Internals · 10 / 11
Internals

Unsafe, raw pointers, UB

unsafe is not "turn the checks off". It unlocks exactly five operations, leaves every other rule running, and transfers one obligation from the compiler to you: uphold the invariants it can no longer verify. Safe Rust exists because someone wrote this layer correctly — Vec, Mutex, every FFI binding. This page covers what the keyword really permits, the catalogue of undefined behaviour, the aliasing models (Stacked and Tree Borrows) that define what pointers may do, and Miri, the interpreter that catches you when you're wrong.

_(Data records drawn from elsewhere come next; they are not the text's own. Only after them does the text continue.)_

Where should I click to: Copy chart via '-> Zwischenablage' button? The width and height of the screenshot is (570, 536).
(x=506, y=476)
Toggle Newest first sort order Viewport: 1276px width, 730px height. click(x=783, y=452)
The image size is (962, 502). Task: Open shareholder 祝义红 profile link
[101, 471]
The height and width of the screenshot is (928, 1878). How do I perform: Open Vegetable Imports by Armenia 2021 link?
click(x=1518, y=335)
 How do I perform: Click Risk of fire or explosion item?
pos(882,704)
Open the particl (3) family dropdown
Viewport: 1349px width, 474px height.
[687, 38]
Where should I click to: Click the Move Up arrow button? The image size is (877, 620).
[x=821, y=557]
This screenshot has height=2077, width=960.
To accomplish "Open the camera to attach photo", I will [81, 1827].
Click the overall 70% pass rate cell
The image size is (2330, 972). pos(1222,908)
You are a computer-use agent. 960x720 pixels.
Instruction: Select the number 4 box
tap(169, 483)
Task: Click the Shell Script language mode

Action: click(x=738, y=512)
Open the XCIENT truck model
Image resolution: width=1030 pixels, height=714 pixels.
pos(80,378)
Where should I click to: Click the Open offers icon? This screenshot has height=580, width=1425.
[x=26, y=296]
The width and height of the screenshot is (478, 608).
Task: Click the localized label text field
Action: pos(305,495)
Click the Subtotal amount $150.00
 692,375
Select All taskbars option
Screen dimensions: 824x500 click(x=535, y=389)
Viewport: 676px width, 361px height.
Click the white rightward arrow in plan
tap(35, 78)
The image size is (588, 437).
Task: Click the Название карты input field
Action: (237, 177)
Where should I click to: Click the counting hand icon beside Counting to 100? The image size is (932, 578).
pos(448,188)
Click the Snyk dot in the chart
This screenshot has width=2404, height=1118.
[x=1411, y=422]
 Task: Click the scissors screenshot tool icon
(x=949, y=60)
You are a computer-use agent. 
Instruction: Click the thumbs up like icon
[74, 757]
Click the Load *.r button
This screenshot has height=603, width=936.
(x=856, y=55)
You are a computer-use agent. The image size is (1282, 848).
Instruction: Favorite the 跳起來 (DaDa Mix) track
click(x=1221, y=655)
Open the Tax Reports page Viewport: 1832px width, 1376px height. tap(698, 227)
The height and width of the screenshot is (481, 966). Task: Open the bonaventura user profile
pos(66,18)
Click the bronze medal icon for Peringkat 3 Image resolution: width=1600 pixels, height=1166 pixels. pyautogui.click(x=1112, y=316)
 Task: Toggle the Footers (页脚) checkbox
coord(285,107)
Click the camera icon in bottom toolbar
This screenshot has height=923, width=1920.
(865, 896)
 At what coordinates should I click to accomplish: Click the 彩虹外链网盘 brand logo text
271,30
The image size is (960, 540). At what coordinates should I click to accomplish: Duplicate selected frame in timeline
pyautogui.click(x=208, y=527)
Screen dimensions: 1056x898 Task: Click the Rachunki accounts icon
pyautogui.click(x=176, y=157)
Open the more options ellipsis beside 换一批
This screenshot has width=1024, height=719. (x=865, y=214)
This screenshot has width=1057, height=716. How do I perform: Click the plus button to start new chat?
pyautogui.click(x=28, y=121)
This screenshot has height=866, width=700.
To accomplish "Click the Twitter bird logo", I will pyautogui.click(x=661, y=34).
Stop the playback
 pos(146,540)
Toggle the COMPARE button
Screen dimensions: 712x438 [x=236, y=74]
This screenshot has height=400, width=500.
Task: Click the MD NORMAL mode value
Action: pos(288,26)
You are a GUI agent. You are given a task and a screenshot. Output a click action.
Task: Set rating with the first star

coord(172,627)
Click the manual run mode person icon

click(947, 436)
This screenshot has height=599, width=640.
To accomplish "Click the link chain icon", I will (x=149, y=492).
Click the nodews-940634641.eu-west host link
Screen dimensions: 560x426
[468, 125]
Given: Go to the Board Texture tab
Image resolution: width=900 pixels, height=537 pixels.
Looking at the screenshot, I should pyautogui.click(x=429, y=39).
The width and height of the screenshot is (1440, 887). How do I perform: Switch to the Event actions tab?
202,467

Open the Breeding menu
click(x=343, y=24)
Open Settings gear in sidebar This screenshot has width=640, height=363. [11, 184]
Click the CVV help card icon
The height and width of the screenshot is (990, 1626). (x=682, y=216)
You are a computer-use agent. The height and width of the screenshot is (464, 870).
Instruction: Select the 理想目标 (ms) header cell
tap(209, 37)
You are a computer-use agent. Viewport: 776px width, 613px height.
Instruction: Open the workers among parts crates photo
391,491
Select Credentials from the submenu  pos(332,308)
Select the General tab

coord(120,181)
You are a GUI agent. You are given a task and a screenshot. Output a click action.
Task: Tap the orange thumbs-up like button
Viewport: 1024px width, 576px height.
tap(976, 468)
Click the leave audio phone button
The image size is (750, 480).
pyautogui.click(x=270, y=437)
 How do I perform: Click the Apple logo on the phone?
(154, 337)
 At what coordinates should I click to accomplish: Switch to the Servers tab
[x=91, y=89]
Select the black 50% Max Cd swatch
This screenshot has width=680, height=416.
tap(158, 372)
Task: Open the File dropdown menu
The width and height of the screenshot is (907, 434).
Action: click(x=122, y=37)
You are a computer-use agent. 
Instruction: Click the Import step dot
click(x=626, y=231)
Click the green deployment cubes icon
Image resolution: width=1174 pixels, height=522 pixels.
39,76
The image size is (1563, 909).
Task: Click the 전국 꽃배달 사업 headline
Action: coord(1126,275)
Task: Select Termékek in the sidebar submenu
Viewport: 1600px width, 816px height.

Long read · the five superpowers through aliasing models, FFI, and Miri · references at the end


1 · The five superpowers — and nothing else

Inside an unsafe block you may do exactly five things that safe Rust forbids:

  • Dereference a raw pointer (*const T / *mut T).
  • Call an unsafe fn — including every extern FFI function.
  • Access or modify a mutable static.
  • Implement an unsafe trait (Send, Sync, GlobalAlloc…).
  • Read a field of a union.

Everything else still applies. The borrow checker still runs on every reference; moves are still tracked; types still check. The keyword's real meaning is a contract marker: unsafe fn says "I have preconditions the type system can't express — caller must read the docs"; an unsafe {} block says "I checked them". Since the 2024 edition the two are properly separated: the body of an unsafe fn no longer acts as one big implicit block, and each unsafe operation inside needs its own unsafe {} (unsafe_op_in_unsafe_fn).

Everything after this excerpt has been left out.